This may be weekly takings, with year being the accounting year and the period number being the week number, or it might simply be account movements or payroll by accounting year and accounting period, 1 to 12.

This is a sensible way to store the data but it can make selecting a range quite tricky, so I thought I would share a little trick I use to simplify this problem.

The problem:

Where data has a date attached, for example a transaction date, or a month end date for the type of data we are discussing here, we can use the following IF statement to determine whether a transaction/movement is within a date range:

Where A2 holds the transaction date and G1 holds the Start Date of the range we want to look at and H1 holds the End Date.

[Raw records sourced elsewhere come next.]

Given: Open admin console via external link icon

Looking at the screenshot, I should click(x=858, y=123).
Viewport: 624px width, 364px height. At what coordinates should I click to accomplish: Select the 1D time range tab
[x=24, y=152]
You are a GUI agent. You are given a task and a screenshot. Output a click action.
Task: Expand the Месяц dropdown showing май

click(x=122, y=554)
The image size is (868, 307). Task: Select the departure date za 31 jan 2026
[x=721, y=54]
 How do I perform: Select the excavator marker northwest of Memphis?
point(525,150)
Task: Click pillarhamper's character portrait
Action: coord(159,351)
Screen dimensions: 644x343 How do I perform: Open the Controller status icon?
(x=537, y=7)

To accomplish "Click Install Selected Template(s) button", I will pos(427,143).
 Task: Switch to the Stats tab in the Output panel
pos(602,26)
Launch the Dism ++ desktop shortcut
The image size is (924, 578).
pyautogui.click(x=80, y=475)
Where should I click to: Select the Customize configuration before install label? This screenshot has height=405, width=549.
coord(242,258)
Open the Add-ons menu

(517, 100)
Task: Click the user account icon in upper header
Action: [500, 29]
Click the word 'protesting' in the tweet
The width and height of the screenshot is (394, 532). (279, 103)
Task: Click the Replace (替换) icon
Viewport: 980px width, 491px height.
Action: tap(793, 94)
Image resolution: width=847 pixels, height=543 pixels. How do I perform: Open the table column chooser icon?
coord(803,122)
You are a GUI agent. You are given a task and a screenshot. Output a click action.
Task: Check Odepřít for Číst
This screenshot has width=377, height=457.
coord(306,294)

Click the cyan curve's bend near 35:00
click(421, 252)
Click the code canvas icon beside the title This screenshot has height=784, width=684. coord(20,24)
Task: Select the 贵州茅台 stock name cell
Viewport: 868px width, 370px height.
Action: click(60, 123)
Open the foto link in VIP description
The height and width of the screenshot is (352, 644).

=IF(AND(A2>=$G$1,A2<=$H$1),"Yes","No")

Answers the question whether A2 is within the range G1 to H1.

(If you need a refresher on the IF statement, take a look at my earlier post).

Where we have a Year and Period Number, this doesn't work. If the range straddles a year end, you want to include, say, period 12 from the first year but not from the second.

The Solution:

To make it much easier, we need to create a working column that combines the two into a sequential number. We can do this with a simple calculation:

Where B2 holds the year and C2 holds the period we can enter the following in D2:

=(B2*100)+C2

This will convert the year and period into a 6-digit number where all periods are in sequence, so...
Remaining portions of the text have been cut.